Selected text:
● ● ●
Timmy in Czech

Found the Marmite!

Tiny, tiny, just one jar wide of shelf space, bit of Tesco\’s.

And not quite HP but Tesco\’s own brand \”brown sauce\” which appears similar.

And the one that\’s driving me up the wall. Salad Cream. Yeah, I know, chemical muck but I like it. And I know that damn Tesco\’s sells it because I\’ve bought a bottle from them. Someone had stuck it back into the mayonnaise shelf, at which point I snatched it up.

But can I find the real shelf of it? Can I buggery.

Dinner tonight is almost healthy. Passata, onion, chili pickled garlic, add some tuna and serve over pasta.

18 comments on “Timmy in Czech

  1. This truly fascinates, Tim.
    After reading your post, went & checked the kitchen cupboards & fridge. There’s only one item I could loosely describe as Brit. Typhoo tea. It’s what the little shop along the road sells as teabags, not saying I drink tea very often We do have a branch of Iceland not so far & there’s reputed to be a Marks’n Sparks at La Canada but visited the former about a year ago & not the slightest interest in confirming the latter.
● ● ●
Raw data:
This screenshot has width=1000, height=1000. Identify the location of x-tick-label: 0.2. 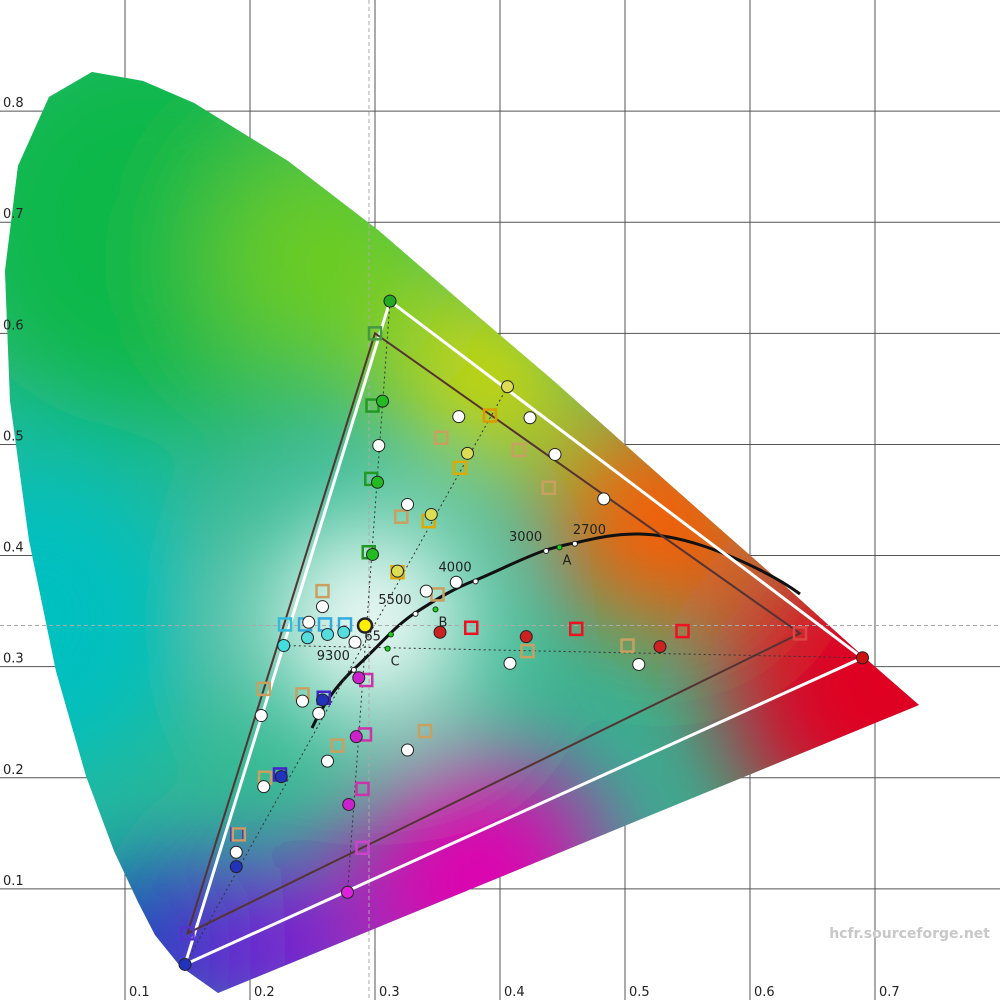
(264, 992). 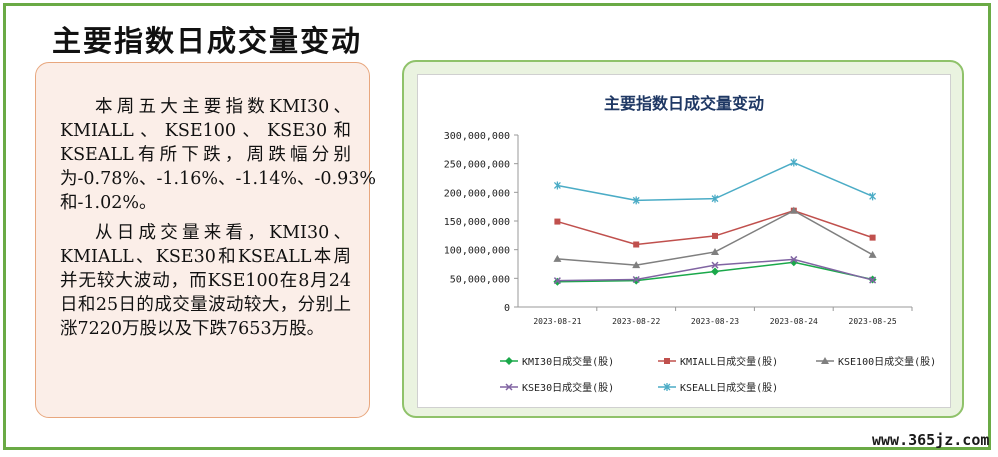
● ● ●
Assignment: Name each ingredient that the blog post gives for tonight's dinner. The lines above are separate material from the blog post.

Answer space:
- Passata
- Onion
- Chili pickled garlic
- Tuna
- Pasta